Бомба профессора Штурмвельта (Фантастика Серебряного века. Том VII) - Окунев Яков. Страница 10

— Да, и свободно умирали с голоду.

— Умереть с голоду вы и теперь можете совершенно свободно.

— Да. Вот умереть мне можно совершенно свободно в любую минуту, а жить так, как я хочу, мне не позволяют.

— Как же вы хотите жить?

— Тоже совершенно свободно, независимо.

Павел говорил громко и возбужденно, все лицо его горело одушевлением, и глаза, красивые серые глаза блестели под белым, слегка откинутым назад лбом.

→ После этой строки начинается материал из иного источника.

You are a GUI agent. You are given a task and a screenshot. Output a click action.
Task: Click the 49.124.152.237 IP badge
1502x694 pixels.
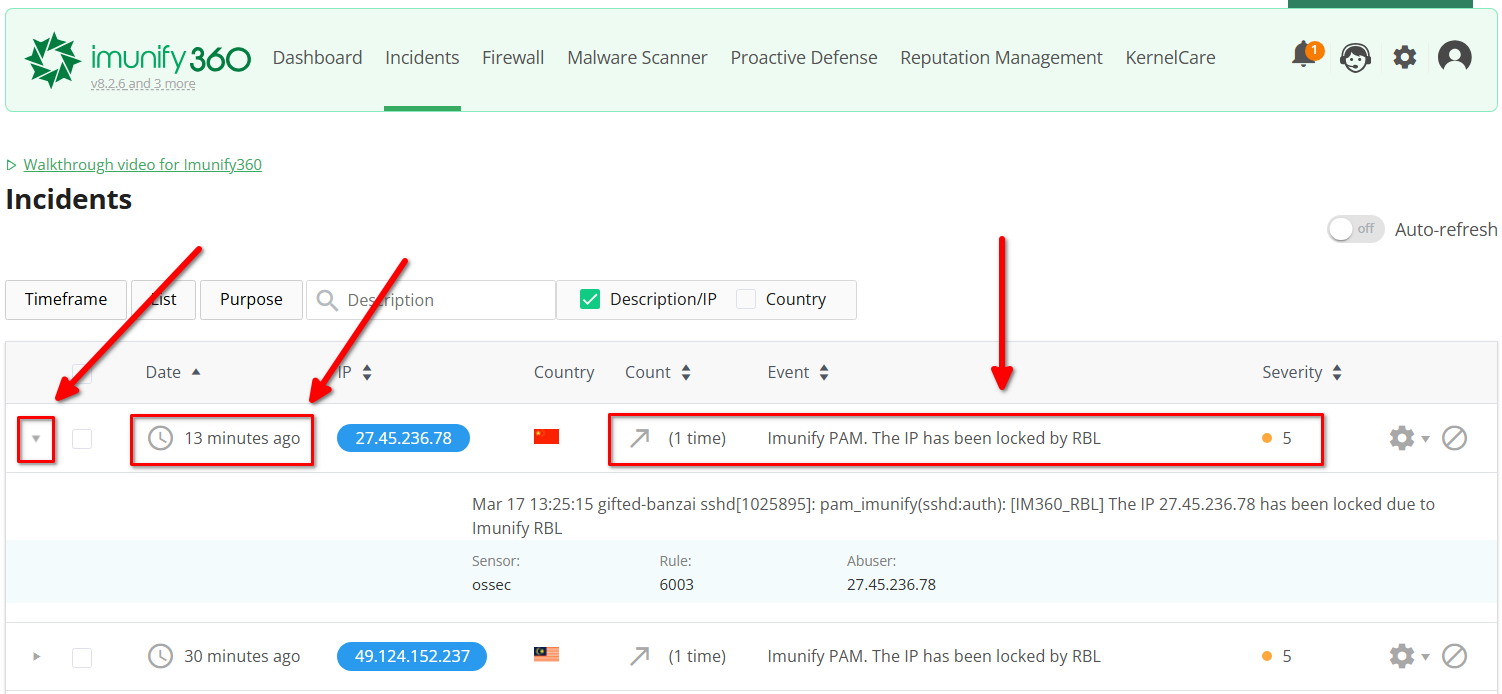[x=411, y=656]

Аглая не сводила с него взгляда и жадно ловила его слова.

— Так, так, — наконец сказала она, — это мои мысли.

— Да замолчите вы, несносные, — вскричала Люба, — вы еще о религии заговорите!

Она презрительно усмехнулась.

— О, как бы я хотел веровать, — сказал, подхватывая ее слова, Павел, — чисто, наивно и горячо веровать, так, как описывается в старинных книгах. Но меня обокрали. Когда я был еще ребенком, мою душу отравили скептицизмом. Она мертва и безжизненна. Как я завидую старому семейному быту, как бы мне хотелось иметь мать и отца. Не граждан за номерами, которые числятся моими отцом и матерью по государственным спискам (да и то, насчет отца я не уверен), а настоящих, живых мать и отца, которые воспитали бы меня и вложили бы в меня живую душу.

— Вы и против общественного воспитания детей?

— Да, против. Я не боюсь говорить об этом, как ни дико это кажется и как ни идет это вразрез с положениями госпожи науки и ходячей морали.

— Замолчите, мне тошно слушать вас. Я вам не верю, вы напускаете на себя.

— О нет, я говорю вполне искренне. Дружная старинная семья, как в ней, должно быть, хорошо было! Как радостно прыгали дети, встречая входящего отца! Как они прижимались доверчиво и ласково к своей матери!

— У вас голова забита старыми бреднями. Вам нужно бросить читать и взять отпуск.

— Конечно, это лучшее средство, — сказал Павел насмешливо. — Нет, не то, — продолжал он. — Раз проснулись эти чувства в душе, их ничем не заглушишь.

— Вы знаете, в Африке около Нового Берлина образовалось, говорят, общество, решившее добиваться от верховного африканского совета легализации семьи на старинный лад, — сказала Аглая.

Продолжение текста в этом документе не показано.